Fast fashion. A term used so often in the past two years, one might begin to think of it as a buzzword, instead of the business model it truly is. To define it, fast fashion is “cheap, trendy clothing that samples ideas from the catwalk or celebrity culture and turns them into garments in high street stores at breakneck speed to meet consumer demand.” Its model is based on trends and their popularity among consumers. In order to meet consumer demands, fast fashion brands must have the resources to not only manufacture these popular designs quickly, but also dispose of them with equal speed to make room for incoming trends. That’s why brands like ZARA and Forever 21 are so popular—they’re selling you the latest styles right when you want them, and taking them off the racks by the time you don’t. Seems harmless enough, this people-pleasing model. But a look at fast fashion’s environmental impact tells a different story.

"A fast-paced model requires fast-paced production, and unfortunately, quicker production gives way to an increase in environmental damage."

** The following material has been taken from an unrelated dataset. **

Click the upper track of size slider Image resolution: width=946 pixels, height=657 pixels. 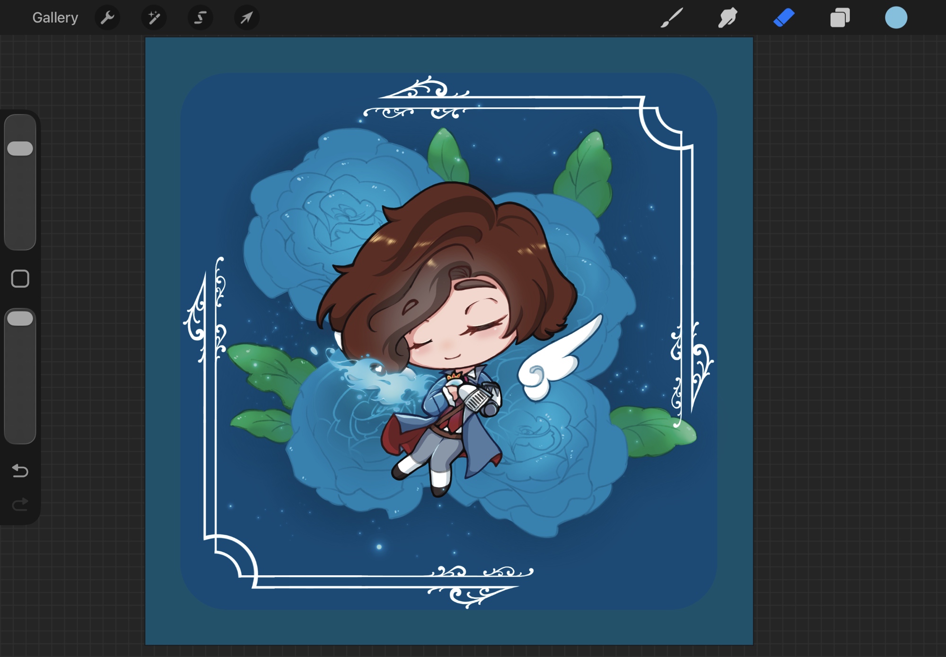[20, 128]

A fast-paced model requires fast-paced production, and unfortunately, quicker production gives way to an increase in environmental damage. By doing such things as using toxic, water-wasting materials to produce textiles, and neglecting safe workplace protocols as a means of acquiring cheap labour, the fast fashion industry has become a detriment to our environment, having a carbon footprint that rivals all other industrial productions. Here’s a collection of statistics and explanations that portray the reality of fast fashion’s damage, and reveal the true price of trendiness.

Water usage

When thinking about garment production, a common misconception is that it only takes a mix of textiles and sewing methods to craft a t-shirt or pair of jeans. Unfortunately, what gets ignored is the mass consumption of water that occurs during the production process. Approximately 93 billion cubic metres of water are consumed every year in the garment industry, which would be enough to meet the needs of 5 million people.

90% of these garments are made with cotton or polyester, cotton being a major section of the water-guzzling garment train. Although polyester, which is a synthetic textile, takes oil to produce, cotton requires large amounts of water and pesticides to produce. That t-shirt takes up to 2,700 litres of water, and that pair of jeans can take up to 3,781 litres.

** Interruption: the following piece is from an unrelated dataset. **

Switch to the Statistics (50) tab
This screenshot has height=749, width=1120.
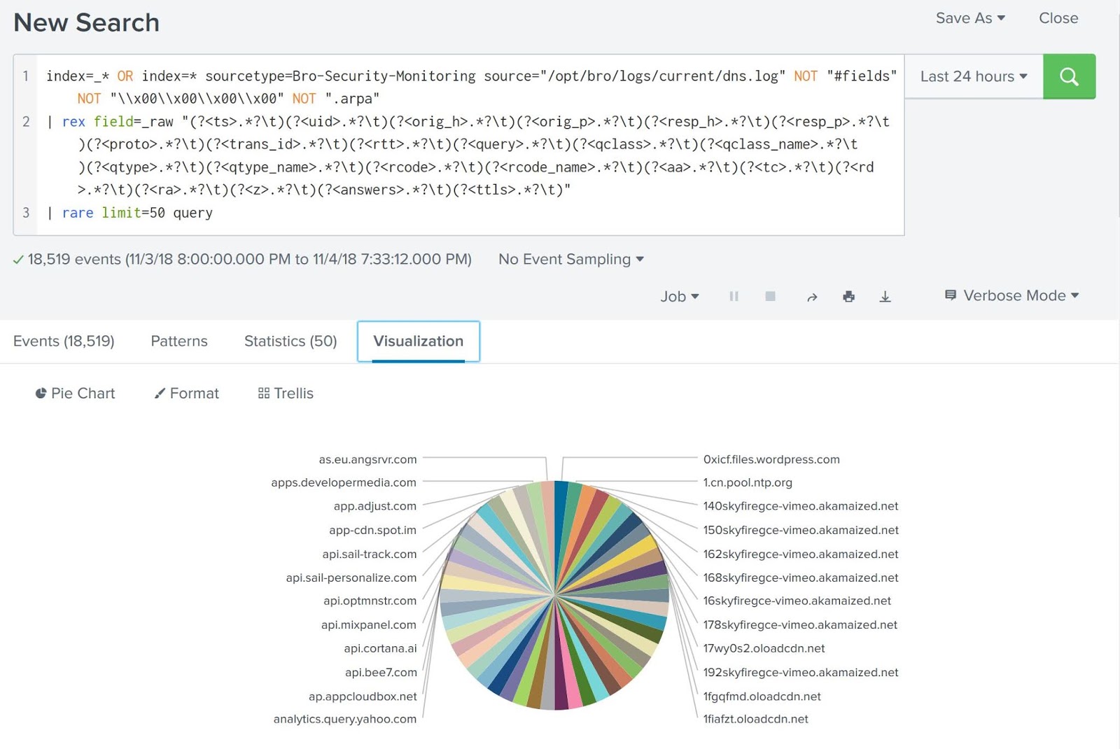tap(290, 341)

But fabric production isn’t the only thing impacting fast fashion’s water usage. About 20% of our world’s wastewater is a direct result of fabric dyeing and treatment, with this untreated wastewater being pumped back into our water systems, contaminating its contents with toxins and heavy metals. Not only does this negatively impact the health of the water itself, but also the health of the animals that consume it, including us as humans.

Textile waste

Ready for a terrifying statistic? Here it is: 92 million tonnes of textile waste is created each year, worldwide. By 2030, we are expected to discard more than 134 million tonnes of textiles per year. 95% of these textiles could be reused and recycled, but due to the model of fast fashion, this isn’t encouraged. The constant trends and guise of “affordability” causes us to believe that the clothing we buy is disposable. If you’re going to buy the latest fashions, you have to feel comfortable getting rid of the old ones. But while we’re purchasing new garbs, our tossed-aside garments are being sent into landfills.

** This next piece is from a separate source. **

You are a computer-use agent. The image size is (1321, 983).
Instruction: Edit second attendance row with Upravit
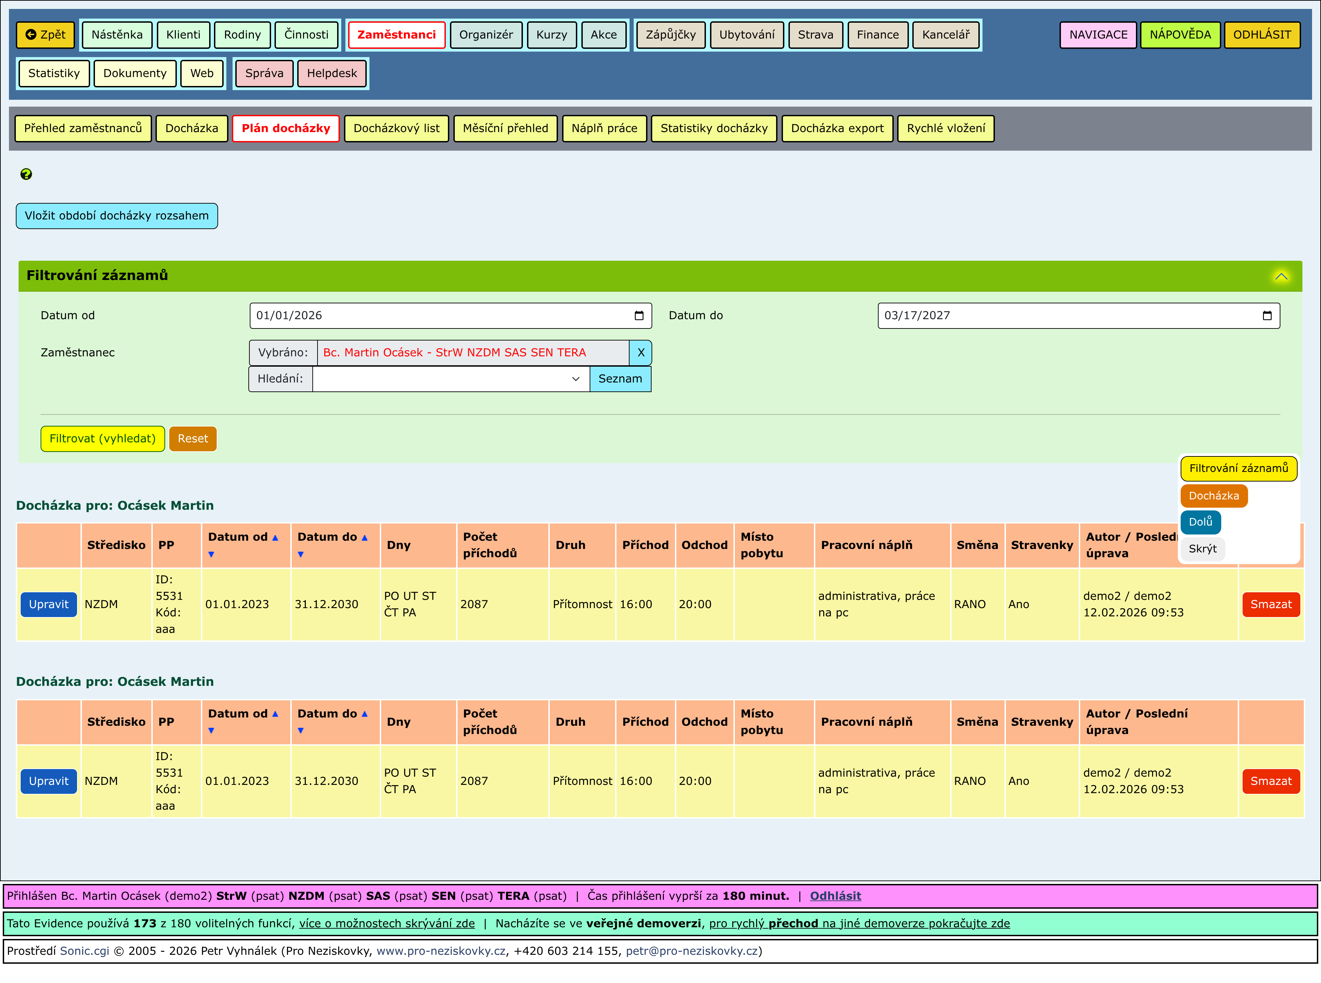click(x=49, y=781)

In 2018, 17 million tonnes of textile waste ended up in landfills, which can take up to 200 years to decompose. To this day, 84% of clothing still ends up in landfills or incinerators. Even the second hand dealings of the fast fashion industry have caused unseen global pollution. In the United States alone, unsold clothing is exported overseas to be “graded” (sorted and resized) and sold in low/middle-income countries. Due to the fragility of some of these country’s municipal waste systems, whatever isn’t sold in these second hand markets becomes solid waste, creating health hazards through the clogging of rivers, greenways, and parks. The toxicity of textile waste is slowly choking our environment and poisoning our ecosystem, for nothing more than to dispose of garments fast fashion brands overproduce on the daily.